You can build a perfectly consistent interface that is totally incoherent.
Coherence is deeper. It’s the alignment between what a product says it is and how its features behave together. Coherence gives users a stable mental model; they know what world they’re in and how it works. Once coherence cracks, users start carrying that interpretive burden themselves. They pause more. They question whether a tap will lead where they expect. They negotiate contradictions silently.
What is stack drift?
Stack drift is the slow unraveling of a product’s internal logic. It happens when features are added layer after layer without a unifying story to hold them together. Everything still works on its own, yet the system as a whole stops feeling like one world. Users sense the fracture before anyone else; the product hasn’t broken, but the meaning binding it has slipped out of alignment. Drift isn’t chaos or failure. It’s quiet disorientation — the moment a product forces people to navigate contradictions it never intended to create.
Compositional growth
The antidote to drift isn’t minimalism or resisting growth. It’s compositional growth: expansion that strengthens the story instead of fracturing it. Growth is inevitable. The question is whether the architecture can absorb the new weight without buckling.

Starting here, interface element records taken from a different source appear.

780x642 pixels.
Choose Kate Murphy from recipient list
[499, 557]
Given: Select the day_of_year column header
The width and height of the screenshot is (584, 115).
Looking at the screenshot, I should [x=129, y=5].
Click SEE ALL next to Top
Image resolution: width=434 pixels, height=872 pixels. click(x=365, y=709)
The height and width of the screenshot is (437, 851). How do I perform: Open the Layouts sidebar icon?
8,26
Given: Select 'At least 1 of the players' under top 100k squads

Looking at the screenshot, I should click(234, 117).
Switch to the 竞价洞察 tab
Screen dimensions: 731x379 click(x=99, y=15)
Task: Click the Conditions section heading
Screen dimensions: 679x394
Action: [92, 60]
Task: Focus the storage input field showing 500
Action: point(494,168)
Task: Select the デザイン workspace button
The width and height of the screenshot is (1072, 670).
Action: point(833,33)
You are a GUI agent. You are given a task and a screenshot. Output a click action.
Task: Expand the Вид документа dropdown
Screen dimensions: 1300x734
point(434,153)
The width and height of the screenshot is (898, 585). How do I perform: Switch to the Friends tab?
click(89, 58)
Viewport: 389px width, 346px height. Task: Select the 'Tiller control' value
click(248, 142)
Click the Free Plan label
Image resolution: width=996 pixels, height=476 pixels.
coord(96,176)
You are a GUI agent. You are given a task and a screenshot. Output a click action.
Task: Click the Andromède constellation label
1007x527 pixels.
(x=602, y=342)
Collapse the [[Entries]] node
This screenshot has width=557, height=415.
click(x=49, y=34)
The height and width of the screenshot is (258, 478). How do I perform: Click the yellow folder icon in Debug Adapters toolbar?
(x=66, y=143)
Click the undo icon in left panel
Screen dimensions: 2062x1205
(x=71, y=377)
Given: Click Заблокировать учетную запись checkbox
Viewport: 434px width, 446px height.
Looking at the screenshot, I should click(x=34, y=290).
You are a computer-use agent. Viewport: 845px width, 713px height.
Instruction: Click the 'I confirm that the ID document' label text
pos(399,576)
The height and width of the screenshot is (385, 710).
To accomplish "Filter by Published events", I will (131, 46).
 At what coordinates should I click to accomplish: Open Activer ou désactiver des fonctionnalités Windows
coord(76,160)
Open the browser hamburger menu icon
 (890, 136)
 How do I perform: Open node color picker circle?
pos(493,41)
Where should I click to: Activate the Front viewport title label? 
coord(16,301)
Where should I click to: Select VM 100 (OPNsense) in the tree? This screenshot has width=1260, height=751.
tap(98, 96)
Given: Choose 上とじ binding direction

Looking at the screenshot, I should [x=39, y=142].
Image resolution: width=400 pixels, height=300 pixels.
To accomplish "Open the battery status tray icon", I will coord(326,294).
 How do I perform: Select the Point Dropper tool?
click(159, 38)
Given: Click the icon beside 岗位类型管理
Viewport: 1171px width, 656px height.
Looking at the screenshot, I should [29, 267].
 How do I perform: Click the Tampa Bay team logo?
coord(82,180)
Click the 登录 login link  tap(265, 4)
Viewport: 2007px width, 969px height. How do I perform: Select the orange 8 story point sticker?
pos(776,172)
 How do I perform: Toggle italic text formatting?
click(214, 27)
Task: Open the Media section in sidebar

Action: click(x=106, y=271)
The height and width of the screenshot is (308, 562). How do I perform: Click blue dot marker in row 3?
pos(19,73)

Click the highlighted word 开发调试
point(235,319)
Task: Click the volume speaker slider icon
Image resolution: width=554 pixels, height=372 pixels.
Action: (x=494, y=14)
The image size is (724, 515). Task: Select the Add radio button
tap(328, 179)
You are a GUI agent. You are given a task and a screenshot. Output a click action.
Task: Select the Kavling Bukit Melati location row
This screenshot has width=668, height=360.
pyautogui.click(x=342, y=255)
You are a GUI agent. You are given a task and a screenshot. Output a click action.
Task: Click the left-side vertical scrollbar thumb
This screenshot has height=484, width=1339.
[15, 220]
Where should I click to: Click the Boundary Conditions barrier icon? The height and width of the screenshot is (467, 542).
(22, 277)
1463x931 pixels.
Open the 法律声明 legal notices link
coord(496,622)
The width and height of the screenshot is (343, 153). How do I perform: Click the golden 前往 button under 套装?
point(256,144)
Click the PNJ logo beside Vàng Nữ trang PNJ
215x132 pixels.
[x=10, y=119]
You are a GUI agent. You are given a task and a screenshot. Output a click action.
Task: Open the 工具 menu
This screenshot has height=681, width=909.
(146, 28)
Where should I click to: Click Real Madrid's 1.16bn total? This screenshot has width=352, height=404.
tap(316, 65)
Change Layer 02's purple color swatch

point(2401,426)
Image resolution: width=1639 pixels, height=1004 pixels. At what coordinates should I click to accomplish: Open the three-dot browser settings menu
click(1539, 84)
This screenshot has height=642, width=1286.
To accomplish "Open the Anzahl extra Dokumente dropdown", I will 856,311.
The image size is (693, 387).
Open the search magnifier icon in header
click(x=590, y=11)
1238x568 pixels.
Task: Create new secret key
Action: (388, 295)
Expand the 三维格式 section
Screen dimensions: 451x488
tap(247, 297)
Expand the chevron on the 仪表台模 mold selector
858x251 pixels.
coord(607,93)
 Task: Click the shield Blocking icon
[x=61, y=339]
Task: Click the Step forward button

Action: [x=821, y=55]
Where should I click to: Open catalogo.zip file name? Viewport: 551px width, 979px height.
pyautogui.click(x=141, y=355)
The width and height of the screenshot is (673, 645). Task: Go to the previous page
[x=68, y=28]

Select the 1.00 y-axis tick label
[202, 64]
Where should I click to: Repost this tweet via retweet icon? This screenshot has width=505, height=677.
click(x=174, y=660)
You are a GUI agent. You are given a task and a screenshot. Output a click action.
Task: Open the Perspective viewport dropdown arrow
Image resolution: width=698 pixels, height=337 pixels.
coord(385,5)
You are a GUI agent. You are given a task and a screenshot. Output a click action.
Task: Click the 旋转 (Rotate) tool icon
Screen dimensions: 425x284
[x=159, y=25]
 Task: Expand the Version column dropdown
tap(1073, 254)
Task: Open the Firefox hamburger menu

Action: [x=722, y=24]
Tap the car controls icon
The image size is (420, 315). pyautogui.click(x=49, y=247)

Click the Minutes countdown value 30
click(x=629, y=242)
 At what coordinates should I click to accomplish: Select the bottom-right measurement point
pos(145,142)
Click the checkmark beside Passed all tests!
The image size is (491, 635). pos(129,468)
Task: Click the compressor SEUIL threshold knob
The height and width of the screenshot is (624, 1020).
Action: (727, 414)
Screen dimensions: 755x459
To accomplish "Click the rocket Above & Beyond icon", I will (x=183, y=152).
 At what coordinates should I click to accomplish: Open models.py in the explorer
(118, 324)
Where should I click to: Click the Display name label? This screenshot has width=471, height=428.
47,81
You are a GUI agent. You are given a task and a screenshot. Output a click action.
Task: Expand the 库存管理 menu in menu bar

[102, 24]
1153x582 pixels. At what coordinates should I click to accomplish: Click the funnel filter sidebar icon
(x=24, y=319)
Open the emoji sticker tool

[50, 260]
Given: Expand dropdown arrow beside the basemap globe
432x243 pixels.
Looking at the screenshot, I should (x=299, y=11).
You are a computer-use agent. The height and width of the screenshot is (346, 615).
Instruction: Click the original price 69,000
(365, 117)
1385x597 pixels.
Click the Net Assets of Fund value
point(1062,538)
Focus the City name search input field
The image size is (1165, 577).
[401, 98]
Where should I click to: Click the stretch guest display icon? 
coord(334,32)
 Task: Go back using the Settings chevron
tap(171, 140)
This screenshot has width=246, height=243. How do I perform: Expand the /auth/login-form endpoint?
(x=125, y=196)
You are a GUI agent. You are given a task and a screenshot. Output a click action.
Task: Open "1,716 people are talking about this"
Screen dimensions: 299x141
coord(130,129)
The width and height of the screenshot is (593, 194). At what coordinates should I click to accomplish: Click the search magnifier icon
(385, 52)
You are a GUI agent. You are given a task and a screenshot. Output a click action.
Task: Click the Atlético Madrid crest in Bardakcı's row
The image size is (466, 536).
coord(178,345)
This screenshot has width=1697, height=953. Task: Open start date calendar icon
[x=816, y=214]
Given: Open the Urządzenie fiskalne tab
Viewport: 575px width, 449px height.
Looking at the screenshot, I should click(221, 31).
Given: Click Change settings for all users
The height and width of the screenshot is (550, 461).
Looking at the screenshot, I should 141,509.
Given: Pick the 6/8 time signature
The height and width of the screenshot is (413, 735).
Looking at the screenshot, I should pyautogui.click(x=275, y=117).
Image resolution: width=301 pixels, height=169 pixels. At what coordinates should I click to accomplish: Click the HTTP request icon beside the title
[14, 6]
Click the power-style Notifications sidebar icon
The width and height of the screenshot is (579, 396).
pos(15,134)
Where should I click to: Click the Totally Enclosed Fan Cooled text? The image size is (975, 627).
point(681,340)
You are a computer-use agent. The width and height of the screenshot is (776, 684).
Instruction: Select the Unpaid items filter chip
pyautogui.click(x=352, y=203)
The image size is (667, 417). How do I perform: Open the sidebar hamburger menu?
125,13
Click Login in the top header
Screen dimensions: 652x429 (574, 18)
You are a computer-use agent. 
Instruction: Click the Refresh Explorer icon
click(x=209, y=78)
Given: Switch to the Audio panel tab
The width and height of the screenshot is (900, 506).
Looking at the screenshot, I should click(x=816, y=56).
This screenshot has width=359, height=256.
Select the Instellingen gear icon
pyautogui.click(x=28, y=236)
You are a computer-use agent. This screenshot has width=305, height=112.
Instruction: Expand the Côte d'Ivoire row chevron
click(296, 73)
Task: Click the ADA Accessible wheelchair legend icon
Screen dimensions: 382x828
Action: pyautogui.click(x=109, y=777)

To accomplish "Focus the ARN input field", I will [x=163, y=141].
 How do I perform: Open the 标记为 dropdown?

Compositional growth forces harder questions:
- Does this feature reinforce the identity or pull it sideways?
- Will the user’s mental model stretch or break?
- Should this live inside the same app, or beside it as a sibling brand?
- If it must live here, what new templates does it require?
Haat could have grown Market as a companion interface. Shared accounts, shared couriers, but a different skeleton for retail. Or, if everything needed to stay in one app, each domain deserved its own structure: food flows built for appetite, grocery flows built for clarity, electronics flows built for specs and trust. Even the palette could have expanded modularly without abandoning the core identity.
Some products pull this off beautifully: Figma added FigJam and somehow made it feel obvious, as if the tool had always planned for it. WeChat absorbed messaging, payments, services, commerce, mini-apps, and still feels like one coherent world because the interaction language never breaks. Even Facebook, as bloated as people claim it is, never really loses its anchor: your social graph.
Because once a product has a clear anchor, it can grow without drifting.
Drift always starts in the org chart
It’s easy to blame components or flows, but drift rarely originates inside Figma. It usually begins with structure. Teams split by verticals, each chasing their own KPIs, start shipping experiences that subtly contradict one another. Conway’s Law does the rest: products mirror the organizations that build them.
That’s why coherence must be owned above the feature level. Someone has to protect the architectural story. Design systems help, but only when they evolve into governance. A library of polished components can still be used to create a disjointed world.
And the metrics matter. If teams earn praise for velocity, they’ll optimize for more. If their targets revolve around local engagement, they’ll optimize for depth in their silo, not resonance between silos. Coherence needs its own scoreboard, its own incentives, its own language of success — to the point where a feature removal is celebrated with the same excitement as a launch, simply because it made the whole system clearer.
What stays in memory
When I picture Malpensa now, I don’t remember any hardware. I remember the disorientation, the moment the map dissolved. When I think about Haat, I don’t recall a bug. I recall the instant a food app tried to sell me a phone with the enthusiasm of a shawarma vendor.
Both systems worked. Both delivered what they promised. Yet both left a residue of cognitive friction.
That residue is the cost of stack drift.
Growth will keep coming. Markets demand it. Teams chase it. Roadmaps fill themselves effortlessly. The only real choice is how that growth lands: whether it tightens the system’s identity or quietly unravels it.
A product can expand without losing its voice. Or it can expand until the voice becomes noise.
That’s the whole story of drift. And the warning.